With his six years of studies and professional development in the world’s number one ginseng producer South Korea, Dr Tam nurtures a bigger dream: this valuable medicinal plant. He explains that everyone knows Korean ginseng has been world-famous for a long time and the industry does well, earning the country millions of dollars every year.
But what few people know is that, besides the large-scale gardens providing high-quality ginseng bulbs, South Korea furthermore has factories cultivating biomass from ginseng roots to provide huge amounts of the active ingredient to the pharmaceutical processing, food, and beauty product sectors.
When working in South Korea, Dr Tam found ginseng to be present in a huge number of products, from expensive ones like fresh ginseng, whole dried ginseng, and red ginseng essence to confectionery, candied tea, skin care masks, and functional foods.

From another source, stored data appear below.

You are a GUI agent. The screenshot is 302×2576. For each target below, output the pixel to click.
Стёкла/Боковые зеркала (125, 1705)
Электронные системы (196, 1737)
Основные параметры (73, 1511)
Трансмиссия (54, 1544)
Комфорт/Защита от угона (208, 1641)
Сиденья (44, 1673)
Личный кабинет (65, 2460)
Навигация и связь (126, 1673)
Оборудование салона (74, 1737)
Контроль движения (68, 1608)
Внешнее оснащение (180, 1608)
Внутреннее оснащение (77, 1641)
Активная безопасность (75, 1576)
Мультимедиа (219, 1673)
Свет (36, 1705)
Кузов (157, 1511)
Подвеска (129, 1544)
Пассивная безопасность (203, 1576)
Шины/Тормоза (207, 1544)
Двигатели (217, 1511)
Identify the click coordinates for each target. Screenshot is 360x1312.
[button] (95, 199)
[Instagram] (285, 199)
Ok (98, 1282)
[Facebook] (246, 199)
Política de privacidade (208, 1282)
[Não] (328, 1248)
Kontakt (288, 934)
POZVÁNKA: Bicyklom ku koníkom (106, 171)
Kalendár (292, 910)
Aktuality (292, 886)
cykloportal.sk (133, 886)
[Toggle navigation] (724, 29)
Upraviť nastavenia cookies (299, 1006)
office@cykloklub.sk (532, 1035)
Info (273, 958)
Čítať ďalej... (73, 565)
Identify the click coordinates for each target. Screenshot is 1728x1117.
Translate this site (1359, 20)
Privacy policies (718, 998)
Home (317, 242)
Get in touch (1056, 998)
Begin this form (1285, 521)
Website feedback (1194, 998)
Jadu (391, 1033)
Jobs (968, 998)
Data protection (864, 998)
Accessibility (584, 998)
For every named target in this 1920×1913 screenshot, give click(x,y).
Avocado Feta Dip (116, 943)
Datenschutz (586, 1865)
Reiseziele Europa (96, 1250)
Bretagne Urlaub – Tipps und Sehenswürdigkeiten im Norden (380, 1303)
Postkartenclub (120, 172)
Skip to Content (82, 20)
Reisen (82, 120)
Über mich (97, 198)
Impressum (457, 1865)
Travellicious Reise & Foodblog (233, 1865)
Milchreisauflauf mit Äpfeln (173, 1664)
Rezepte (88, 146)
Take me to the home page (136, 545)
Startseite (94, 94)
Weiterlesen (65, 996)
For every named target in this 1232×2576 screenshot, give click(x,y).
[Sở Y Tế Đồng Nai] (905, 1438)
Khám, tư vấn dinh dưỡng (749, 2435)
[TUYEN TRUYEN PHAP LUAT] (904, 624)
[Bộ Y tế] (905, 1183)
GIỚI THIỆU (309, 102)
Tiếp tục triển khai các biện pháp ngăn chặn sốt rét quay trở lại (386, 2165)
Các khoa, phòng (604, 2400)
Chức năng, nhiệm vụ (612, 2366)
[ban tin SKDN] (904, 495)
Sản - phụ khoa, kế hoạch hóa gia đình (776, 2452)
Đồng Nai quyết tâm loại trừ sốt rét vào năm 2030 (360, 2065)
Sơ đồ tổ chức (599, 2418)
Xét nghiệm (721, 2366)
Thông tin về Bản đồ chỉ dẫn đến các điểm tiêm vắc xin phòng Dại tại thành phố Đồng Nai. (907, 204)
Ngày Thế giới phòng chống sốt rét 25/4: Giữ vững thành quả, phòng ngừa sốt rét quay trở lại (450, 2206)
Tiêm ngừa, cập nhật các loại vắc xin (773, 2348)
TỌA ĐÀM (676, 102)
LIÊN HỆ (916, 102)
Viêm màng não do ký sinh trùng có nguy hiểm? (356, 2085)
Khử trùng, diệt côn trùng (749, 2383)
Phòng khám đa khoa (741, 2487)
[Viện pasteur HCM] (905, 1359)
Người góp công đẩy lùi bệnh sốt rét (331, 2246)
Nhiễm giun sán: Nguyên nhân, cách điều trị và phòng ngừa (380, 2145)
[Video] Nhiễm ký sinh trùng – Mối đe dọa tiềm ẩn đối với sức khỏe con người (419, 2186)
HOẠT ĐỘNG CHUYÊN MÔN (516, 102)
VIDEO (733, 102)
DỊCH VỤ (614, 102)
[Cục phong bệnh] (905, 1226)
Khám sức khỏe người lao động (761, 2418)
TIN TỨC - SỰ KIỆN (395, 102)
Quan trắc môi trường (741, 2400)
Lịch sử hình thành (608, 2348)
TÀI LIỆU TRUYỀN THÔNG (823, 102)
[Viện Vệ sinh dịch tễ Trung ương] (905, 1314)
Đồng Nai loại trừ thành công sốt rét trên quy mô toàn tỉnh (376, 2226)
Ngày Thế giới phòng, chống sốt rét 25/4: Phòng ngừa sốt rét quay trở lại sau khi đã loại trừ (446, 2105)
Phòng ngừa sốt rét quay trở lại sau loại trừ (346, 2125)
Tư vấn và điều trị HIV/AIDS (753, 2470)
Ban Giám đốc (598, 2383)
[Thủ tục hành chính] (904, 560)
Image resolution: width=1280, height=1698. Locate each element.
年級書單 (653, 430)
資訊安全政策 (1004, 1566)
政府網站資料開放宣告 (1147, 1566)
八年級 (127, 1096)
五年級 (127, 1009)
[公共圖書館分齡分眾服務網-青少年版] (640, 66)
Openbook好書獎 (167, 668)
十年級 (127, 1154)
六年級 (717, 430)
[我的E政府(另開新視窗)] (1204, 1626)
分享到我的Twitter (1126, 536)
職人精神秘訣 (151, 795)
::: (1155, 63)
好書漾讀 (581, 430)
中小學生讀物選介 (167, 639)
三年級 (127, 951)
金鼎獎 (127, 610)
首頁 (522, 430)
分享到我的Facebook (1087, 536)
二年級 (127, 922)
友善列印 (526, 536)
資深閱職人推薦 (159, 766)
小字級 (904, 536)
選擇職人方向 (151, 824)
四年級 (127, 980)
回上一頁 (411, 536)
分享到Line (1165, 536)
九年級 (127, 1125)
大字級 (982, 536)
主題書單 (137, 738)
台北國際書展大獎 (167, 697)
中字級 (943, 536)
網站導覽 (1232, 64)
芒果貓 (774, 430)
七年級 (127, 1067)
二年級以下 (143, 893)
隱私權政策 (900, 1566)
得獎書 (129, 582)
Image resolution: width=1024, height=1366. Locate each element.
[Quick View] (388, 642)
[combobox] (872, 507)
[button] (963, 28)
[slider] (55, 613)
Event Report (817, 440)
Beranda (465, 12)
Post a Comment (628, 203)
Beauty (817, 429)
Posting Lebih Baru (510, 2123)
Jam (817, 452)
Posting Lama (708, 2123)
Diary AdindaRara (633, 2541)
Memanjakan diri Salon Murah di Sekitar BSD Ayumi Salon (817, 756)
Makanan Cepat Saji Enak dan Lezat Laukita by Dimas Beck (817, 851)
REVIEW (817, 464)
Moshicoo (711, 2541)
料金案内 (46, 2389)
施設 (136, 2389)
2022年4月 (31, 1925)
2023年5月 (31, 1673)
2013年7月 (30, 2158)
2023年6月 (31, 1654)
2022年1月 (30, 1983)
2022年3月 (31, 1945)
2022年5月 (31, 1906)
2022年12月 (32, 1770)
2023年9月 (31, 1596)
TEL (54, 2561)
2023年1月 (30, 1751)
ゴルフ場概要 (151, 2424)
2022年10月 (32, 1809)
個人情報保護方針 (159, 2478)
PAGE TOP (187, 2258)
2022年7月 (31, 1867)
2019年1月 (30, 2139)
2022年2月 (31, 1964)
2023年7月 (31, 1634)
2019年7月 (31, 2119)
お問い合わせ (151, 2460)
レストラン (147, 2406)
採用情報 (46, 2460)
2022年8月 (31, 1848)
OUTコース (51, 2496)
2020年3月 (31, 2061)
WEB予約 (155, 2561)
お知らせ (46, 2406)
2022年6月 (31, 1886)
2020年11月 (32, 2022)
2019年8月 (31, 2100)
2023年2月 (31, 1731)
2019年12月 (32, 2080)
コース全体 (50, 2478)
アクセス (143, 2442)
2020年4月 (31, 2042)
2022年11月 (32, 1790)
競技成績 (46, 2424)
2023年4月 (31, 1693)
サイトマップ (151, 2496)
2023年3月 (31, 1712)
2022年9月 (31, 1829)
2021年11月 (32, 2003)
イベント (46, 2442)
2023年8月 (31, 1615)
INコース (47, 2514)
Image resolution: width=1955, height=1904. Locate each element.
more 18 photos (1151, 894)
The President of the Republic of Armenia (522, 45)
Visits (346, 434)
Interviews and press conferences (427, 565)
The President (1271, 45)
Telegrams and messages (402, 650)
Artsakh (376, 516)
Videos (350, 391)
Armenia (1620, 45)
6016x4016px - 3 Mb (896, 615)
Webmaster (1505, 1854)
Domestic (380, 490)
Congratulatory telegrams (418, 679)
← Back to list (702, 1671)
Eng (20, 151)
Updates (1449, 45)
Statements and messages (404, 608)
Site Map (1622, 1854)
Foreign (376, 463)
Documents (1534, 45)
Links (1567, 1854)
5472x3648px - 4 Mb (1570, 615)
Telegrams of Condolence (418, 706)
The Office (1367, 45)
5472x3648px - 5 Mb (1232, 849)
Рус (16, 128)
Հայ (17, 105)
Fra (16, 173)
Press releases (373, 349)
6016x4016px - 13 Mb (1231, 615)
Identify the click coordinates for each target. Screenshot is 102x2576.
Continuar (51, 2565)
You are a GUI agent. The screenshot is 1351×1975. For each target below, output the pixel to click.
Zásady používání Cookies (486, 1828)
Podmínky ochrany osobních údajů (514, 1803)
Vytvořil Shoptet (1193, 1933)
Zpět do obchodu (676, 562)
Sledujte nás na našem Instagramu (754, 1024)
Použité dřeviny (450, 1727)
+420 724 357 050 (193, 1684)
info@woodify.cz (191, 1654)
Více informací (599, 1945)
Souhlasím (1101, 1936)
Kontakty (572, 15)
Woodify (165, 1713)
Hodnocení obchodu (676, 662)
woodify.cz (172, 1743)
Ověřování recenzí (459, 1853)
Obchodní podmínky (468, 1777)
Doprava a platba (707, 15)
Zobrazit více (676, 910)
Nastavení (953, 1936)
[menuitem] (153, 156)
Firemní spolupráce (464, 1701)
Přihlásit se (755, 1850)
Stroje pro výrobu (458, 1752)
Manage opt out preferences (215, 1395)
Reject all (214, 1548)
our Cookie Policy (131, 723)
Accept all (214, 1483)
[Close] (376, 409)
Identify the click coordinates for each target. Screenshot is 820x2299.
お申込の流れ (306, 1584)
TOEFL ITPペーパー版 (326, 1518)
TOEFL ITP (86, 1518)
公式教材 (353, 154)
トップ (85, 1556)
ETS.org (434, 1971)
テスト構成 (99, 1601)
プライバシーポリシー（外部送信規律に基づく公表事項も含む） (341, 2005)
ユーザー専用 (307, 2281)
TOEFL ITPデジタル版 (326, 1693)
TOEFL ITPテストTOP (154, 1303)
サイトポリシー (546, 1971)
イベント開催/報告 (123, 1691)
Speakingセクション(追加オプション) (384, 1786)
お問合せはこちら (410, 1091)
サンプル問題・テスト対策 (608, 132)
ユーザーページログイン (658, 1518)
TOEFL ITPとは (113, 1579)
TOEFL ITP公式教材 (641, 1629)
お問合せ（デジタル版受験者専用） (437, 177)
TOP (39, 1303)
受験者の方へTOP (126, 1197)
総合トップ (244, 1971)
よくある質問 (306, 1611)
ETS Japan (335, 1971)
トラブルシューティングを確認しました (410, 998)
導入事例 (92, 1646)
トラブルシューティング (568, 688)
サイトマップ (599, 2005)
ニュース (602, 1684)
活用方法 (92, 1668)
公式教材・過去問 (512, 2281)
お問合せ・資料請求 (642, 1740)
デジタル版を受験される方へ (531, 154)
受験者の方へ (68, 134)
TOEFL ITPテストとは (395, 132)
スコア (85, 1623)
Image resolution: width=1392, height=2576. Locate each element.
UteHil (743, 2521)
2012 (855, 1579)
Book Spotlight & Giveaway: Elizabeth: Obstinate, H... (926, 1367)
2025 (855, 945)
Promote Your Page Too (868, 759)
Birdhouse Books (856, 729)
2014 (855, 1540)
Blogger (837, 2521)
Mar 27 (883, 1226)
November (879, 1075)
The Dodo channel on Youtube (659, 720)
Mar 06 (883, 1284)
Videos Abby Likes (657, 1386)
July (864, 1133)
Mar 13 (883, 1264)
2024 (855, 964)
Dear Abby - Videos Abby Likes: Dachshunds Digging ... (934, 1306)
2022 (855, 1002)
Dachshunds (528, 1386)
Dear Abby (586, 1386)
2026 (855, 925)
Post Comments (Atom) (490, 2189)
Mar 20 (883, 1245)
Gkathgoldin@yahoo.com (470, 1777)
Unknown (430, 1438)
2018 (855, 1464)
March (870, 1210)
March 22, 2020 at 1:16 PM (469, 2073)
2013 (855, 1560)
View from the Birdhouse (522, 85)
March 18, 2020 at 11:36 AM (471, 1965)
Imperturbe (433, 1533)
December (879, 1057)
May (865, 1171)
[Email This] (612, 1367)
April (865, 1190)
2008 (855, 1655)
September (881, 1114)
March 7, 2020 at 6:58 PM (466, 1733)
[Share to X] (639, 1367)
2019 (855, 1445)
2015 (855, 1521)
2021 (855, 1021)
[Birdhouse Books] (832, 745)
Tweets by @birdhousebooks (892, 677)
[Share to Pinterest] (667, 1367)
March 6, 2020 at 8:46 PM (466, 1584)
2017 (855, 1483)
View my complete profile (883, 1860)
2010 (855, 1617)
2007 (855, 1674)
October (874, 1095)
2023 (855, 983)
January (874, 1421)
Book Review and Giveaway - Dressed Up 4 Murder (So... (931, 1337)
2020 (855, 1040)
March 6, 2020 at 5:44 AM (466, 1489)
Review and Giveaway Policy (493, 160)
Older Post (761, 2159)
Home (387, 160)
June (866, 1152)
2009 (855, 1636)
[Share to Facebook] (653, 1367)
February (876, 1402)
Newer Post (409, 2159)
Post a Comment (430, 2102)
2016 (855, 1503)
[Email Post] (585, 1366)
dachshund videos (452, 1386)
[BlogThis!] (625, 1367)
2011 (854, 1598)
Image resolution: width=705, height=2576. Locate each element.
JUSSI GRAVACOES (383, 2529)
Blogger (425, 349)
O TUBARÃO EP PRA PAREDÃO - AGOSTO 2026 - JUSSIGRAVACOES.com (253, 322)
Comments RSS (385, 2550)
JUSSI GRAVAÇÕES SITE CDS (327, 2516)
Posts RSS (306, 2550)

To put ginseng products within reach of common people, the Koreans developed technology to grow root biomass at industrial scale to extract the ginseng active ingredient for use in the processing industry. This is the technology he got to know when working on his PhD in the country and which he plans to apply to produce Vietnamese ginseng extract.
“Although the quantity of active extract from cultivated root biomass is less than from naturally grown ginseng, we can still produce large quantities in considerably reduced time,” Tam explains. “This will a be an important input if we want to strongly develop the processing industry of consumer goods with Vietnamese ginseng extract for the diverse demand from the market. The medicinal substance can be used in cosmetics, beauty products, functional foods, and confectionery in all price segments where the supply from naturally grown ginseng cannot meet the demand.”
Overcoming difficulties
Although the university provided him with the initial equipment and biological material for his research, Dr Tam still needed to overcome a huge many difficulties for his project. Vietnamese ginseng plants are prohibitively expensive; to obtain a high-quality strain with the right genes, he needed to ask around among the big medicinal businesses in Quang Nam province to obtain research samples.
The species develops slowly and the project therefore takes quite a long time. To obtain funding for his research and to start experimental production, he is applying for funding from many startup support organizations in the country.